(Saved entries)

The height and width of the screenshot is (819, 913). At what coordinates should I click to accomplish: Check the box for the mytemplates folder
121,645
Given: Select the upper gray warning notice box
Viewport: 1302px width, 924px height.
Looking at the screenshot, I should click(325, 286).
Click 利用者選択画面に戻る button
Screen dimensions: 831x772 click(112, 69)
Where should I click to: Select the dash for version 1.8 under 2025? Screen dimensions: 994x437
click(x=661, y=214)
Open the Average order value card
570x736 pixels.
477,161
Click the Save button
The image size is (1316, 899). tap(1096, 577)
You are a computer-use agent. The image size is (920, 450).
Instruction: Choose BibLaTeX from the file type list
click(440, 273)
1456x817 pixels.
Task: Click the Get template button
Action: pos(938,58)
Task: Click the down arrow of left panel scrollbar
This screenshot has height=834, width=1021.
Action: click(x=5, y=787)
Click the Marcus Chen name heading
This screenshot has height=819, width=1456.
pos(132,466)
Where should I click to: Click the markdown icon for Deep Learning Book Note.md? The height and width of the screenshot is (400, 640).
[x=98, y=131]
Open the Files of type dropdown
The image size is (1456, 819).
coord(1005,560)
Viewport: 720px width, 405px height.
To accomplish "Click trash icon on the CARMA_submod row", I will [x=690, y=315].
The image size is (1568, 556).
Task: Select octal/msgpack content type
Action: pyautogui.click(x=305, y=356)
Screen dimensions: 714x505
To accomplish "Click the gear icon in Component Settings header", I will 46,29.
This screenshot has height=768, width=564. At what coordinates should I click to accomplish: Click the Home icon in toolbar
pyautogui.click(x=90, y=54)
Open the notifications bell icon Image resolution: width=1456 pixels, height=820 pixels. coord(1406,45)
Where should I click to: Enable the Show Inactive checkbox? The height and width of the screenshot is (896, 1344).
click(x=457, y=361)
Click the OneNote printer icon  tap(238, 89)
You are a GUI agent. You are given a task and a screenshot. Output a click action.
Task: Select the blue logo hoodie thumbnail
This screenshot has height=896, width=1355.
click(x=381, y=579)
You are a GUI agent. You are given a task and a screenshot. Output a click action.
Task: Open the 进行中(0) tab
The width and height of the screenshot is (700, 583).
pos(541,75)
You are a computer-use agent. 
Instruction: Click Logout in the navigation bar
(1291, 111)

__What to do__: The records above should be returned exactly.

__Answer to this problem__:
The height and width of the screenshot is (819, 913). At what coordinates should I click to accomplish: Check the box for the mytemplates folder
121,645
Given: Select the upper gray warning notice box
Viewport: 1302px width, 924px height.
Looking at the screenshot, I should click(325, 286).
Click 利用者選択画面に戻る button
Screen dimensions: 831x772 click(112, 69)
Where should I click to: Select the dash for version 1.8 under 2025? Screen dimensions: 994x437
click(x=661, y=214)
Open the Average order value card
570x736 pixels.
477,161
Click the Save button
The image size is (1316, 899). tap(1096, 577)
You are a computer-use agent. The image size is (920, 450).
Instruction: Choose BibLaTeX from the file type list
click(440, 273)
1456x817 pixels.
Task: Click the Get template button
Action: pos(938,58)
Task: Click the down arrow of left panel scrollbar
This screenshot has height=834, width=1021.
Action: click(x=5, y=787)
Click the Marcus Chen name heading
This screenshot has height=819, width=1456.
pos(132,466)
Where should I click to: Click the markdown icon for Deep Learning Book Note.md? The height and width of the screenshot is (400, 640).
[x=98, y=131]
Open the Files of type dropdown
The image size is (1456, 819).
coord(1005,560)
Viewport: 720px width, 405px height.
To accomplish "Click trash icon on the CARMA_submod row", I will [x=690, y=315].
The image size is (1568, 556).
Task: Select octal/msgpack content type
Action: pyautogui.click(x=305, y=356)
Screen dimensions: 714x505
To accomplish "Click the gear icon in Component Settings header", I will 46,29.
This screenshot has height=768, width=564. At what coordinates should I click to accomplish: Click the Home icon in toolbar
pyautogui.click(x=90, y=54)
Open the notifications bell icon Image resolution: width=1456 pixels, height=820 pixels. coord(1406,45)
Where should I click to: Enable the Show Inactive checkbox? The height and width of the screenshot is (896, 1344).
click(x=457, y=361)
Click the OneNote printer icon  tap(238, 89)
You are a GUI agent. You are given a task and a screenshot. Output a click action.
Task: Select the blue logo hoodie thumbnail
This screenshot has height=896, width=1355.
click(x=381, y=579)
You are a GUI agent. You are given a task and a screenshot. Output a click action.
Task: Open the 进行中(0) tab
The width and height of the screenshot is (700, 583).
pos(541,75)
You are a computer-use agent. 
Instruction: Click Logout in the navigation bar
(1291, 111)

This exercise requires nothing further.